# What to do with can of crushed pineapple?



## SizzlininIN

I've had a can of this stuff in my cabinet for at least 6 months now..........what the heck can I do with it.  I'd like to avoid having to go to the store for any ingredients so something really good and simple that requires just common items out of the pantry.  Thanks!


----------



## mudbug

Here's what I've done.  It's a Cobbler for Dummies.

Spread your can of pineapple over the bottom of a lightly greased casserole dish (a square 8x8 brownie pan works fine).  Sprinkle  a box of DRY Jiffy yellow cake mix (the little size, not the regular Pillsbury or Duncan Hines sizes) over the fruit.

Drizzle a stick of melted butter over the top and bake at 350 until it's looking and bubbling the way you like it.

EXCELLENT with vanilla ice cream!


----------



## choclatechef

You could always use it in a recipe for pineapple sherbet.......


----------



## crewsk

http://www.cooks.com/rec/search?q=crushed+pineapple Check out cooks.com, it seems to be comming in handy today.


----------



## crewsk

http://southernfood.about.com/sites...apple&SUName=southernfood&TopNode=3832&type=1 And yet a lot more ideas! These are from about.com.


----------



## mudbug

Those recipes look really great, crewsk!

I think a nice glaze for ham, with some brown sugar and butter, would also be a good choice.


----------



## kansasgirl

So many things to do! Use in milkshakes, daiquiris, pancakes, muffins, It is also great added to a basic bread pudding - just mix into the bread/raisin mixture before allowing to soak in milk/egg mixture.
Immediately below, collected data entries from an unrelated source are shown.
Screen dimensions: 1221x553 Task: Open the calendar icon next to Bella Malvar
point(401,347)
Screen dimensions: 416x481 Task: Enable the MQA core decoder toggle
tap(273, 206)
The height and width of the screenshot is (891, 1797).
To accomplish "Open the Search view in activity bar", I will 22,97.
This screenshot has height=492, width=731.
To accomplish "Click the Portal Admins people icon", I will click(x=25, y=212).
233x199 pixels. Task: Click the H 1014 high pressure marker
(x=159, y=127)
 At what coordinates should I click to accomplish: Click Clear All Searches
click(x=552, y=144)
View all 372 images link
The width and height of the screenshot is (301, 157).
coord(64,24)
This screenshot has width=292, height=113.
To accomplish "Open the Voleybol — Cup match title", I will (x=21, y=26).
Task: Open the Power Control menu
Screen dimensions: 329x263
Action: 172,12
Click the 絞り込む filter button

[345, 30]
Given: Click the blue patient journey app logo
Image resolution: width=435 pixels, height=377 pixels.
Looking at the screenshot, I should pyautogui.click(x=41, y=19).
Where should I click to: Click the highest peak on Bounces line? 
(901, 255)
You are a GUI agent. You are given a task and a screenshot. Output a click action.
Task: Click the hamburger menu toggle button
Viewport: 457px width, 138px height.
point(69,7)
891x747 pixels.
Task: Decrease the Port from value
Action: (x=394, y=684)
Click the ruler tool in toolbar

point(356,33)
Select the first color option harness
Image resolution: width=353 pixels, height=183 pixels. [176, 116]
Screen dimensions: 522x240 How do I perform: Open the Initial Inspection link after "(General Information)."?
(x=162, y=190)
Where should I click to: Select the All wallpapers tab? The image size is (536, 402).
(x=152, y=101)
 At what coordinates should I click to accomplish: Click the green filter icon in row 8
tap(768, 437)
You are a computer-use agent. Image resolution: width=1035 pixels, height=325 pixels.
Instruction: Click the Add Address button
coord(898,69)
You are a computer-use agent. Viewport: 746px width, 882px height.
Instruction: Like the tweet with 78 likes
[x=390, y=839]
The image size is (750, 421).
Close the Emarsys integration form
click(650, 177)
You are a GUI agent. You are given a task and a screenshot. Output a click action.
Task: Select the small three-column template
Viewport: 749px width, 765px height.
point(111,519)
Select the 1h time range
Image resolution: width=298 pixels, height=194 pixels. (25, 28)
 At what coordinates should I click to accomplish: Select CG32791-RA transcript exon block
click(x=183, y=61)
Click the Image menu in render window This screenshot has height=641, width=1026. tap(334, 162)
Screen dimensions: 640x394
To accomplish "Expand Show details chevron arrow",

Here are some other ideas.

Pineapple Bars
2 c AP flour 
2/3 c Powdered sugar 
1 c Butter, cold, in chunks 
1 can Pineapple, crushed in juice, drained 
4  Eggs 
3/4 c Brown sugar, packed 
1/3 c AP flour 
2 c Pecans, coarsely chopped

Preheat oven to 350F
Crust:
1.Combine 2 cups flour and powdered sugar. Cut in butter until mixture is crumbly. Press onto bottom of 13x9 baking pan. Bake for 15 minutes. Remove from oven. Cool on a wire rack.
Topping:
1.Combine drained pineapple, eggs, brown sugar and 1/3 cup flour. Stir in pecans. Pour over partially baked crust. Bake for 30-35 minutes or until set. Cool completely. Cut into bars.

Pineapple Walnut Cookies
1/2 c Brown sugar 
1/2 c Granulated sugar 
1/2 c Shortening 
1  Egg 
1/2 c Crushed pineapple 
2 c Sifted flour 
1/4 ts Salt 
1/4 ts Baking soda 
2 ts Baking powder 
1 ts Lemon extract 
2/3 c Chopped walnuts 

Preheat oven to 350F
1.Cream sugars, shortening and egg. Add pineapple; mix well.
2.Sift flour, salt, soda, baking powder together and add to sugar mixture. Add lemon extract and walnuts.
3.Drop by spoonfuls onto a greased cookie sheet and flatten slightly with the bottom of a glass dipped in sugar. Bake for 10-12 min; cool on a wire rack.

Carrot Pineapple Muffins
1 can Pineapple, crushed, reserve juice 
Milk (enough when added to the reserved pineapple juice to make 3/4 c of liquid) 
2 c Flour 
1 1/3 c Brown sugar, packed 
1 tb Baking powder 
1/2 ts Salt 
2 tb Sugar 
1/2 ts Cinnamon 
1 c Carrots, grated 
1/3 c Vegetable oil 
1 Egg, beaten 
1/2 ts Vanilla 

Preheat oven to 375F. Lightly grease muffin tins.
1.Combine the flour, brown sugar, baking powder, slat sugar, cinnaamon, and carrots in a large bowl, stirring until the carrots are well coated. 
2.Make a well in the center of the mixture. Combine the milk mixture, oil, egg and vanilla; then add to the dry ingredients. Stir until just moistened.
3.Spoon into muffin tins, filling each 2/3rds full. Bake for 20-25 minutes or until done. Serve warm. 

Pineapple Curry
2 c Coconut milk 
1 c Crushed fresh pineapple 
2 tb Red curry paste 
1/4 c Fish sauce 
1 1/2 tb Sugar 
8 oz Shrimp, shelled & deveined 

1.Combine all the ingredients except the shrimp in a large saucepan and heat to boiling.
2.Add the shrimp, reheat to boiling and cook for about 3 minutes or until shrimp are just done. Serve with steamed jasmine or basmati rice.


----------



## mudbug

man, kansasgirl!  you always crush (no pun intended!) the competition.


----------



## kansasgirl

Options - I am all about options! You always have some durn good ideas yourself!


----------



## AllenOK

Maybe some fruit chutneys?  Or a nice thickened pineapple sauce for ham, with some raisins, a little nutmeg and cinnamon?


----------



## SizzlininIN

Thanks to all who have responded...........I think I'll have to go buy more just to try out each of these recipes...........I knew you all would come through.  THANKS!


----------



## Raine

guess it depends on what you have in your pantry. 
Dump Cake is pretty simple if you have the other items. We normally try to keep on hand just in case. Just for those moments when we need something quick and easy as well as good.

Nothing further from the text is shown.